# The 'Anti-Christ' Warns of Hell



## BobVigneault (Mar 27, 2007)

I know most of you think my beer drinking buddy Joe Ratzinger is the pastor of an apostate church and I'll go along with that. Many of you think he's the 'antichrist' and I'm not so sure about that (violates my preterism).

He keeps blasting out these refreshingly reformation period outbursts that keep me holding on to my theory that if you drink the right German beers you will begin to think like Martin Luther.

Now, he is preaching that there is a Hell and if you don't believe it you'll likely end up there. I don't care what you guys say I would enjoy a beer with this fellow.

I'm expecting that any day now he's gonna slam his stein down on the bar of the Papal Pub and shout, "Martin Luther was the greatest thing that ever happened to this church and I'll take on any cardinal that disagrees!!!!" Nope, wouldn't surprise me a bit. You go Joe!


----------



## LadyCalvinist (Mar 27, 2007)




----------



## MrMerlin777 (Mar 27, 2007)

Give that man a stein full on me.


----------



## turmeric (Mar 27, 2007)

He may decide to be the last pope, who knows?


----------



## Ivan (Mar 27, 2007)

BobVigneault said:


> I'm expecting that any day now he's gonna slam his stein down on the bar of the Papal Pub and shout, "Martin Luther was the greatest thing that ever happened to this church and I'll take on any cardinal that disagrees!!!!" Nope, wouldn't surprise me a bit. You go Joe!

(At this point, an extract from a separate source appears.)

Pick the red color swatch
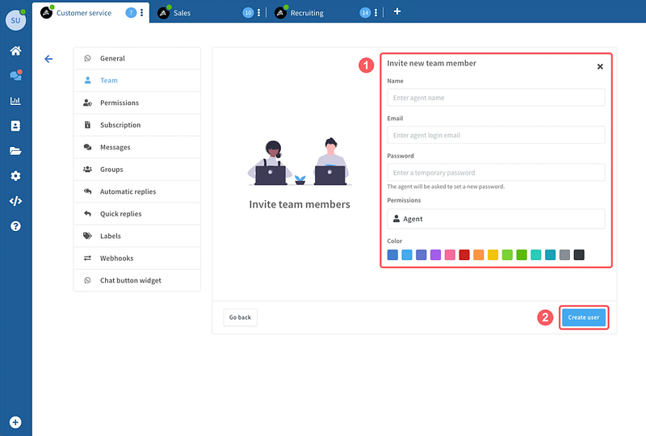[464, 255]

Well, I suspect that the place the society doesn't talk about anymore will freeze over before that happens, but I'd be happy if he would say it, believe it and live it!


----------



## CDM (Mar 28, 2007)

BobVigneault said:


> I know most of you think my beer drinking buddy Joe Ratzinger is the pastor of an apostate church and I'll go along with that. Many of you think he's the 'antichrist' and I'm not so sure about that (violates my preterism).
> 
> He keeps blasting out these refreshingly reformation period outbursts that keep me holding on to my theory that if you drink the right German beers you will begin to think like Martin Luther.
> 
> ...



Excerpts from the "Holy Father's" sermon:



> God had given men and women free will to choose whether "spontaneously to accept salvation...the Christian faith is not imposed on anyone, it is a gift, an offer to mankind".





> He had wanted to reinforce the new Catholic catechism, which holds that hell is a "state of eternal separation from God", to be understood "symbolically rather than physically".



Ironically, The true Holy Father will destroy this impostor in the very hell he's preaching about!


----------



## BobVigneault (Mar 28, 2007)

Yeah but Chris, all those quotes prove is that Joe has been influenced by Ergun Caner and Jerry Falwell, men who know nothing about good beer.

When Joe and I were throwing darts at the pub and drinking Franziskaner Weissbier (his favorite, btw) we were talking about the Pericope De Adultera. He was of the opinion that it belongs in the canon. 

He said "Bob, this reading shows us that Christ wants to save souls. He is saying that He wants us in Paradise with Him but He is saying that those who close their hearts to Him will be condemned to eternal damnation.

"Only God's love can change from within the existence of the person and, consequently, the existence of every society, because only His infinite love liberates from sin, the root of every evil." 

I said, "Now by love you mean God's election in which he sets his preferential love on his chosen."

He just chuckled and said I was playing with the words.

Then as we turned to the subject of hell I told him that a lot of priests don't even believe in a physical hell.

He wiped his foamy moustache off and said, "The problem is that today, even the clergy thinks we are all so good that we will enter Paradise.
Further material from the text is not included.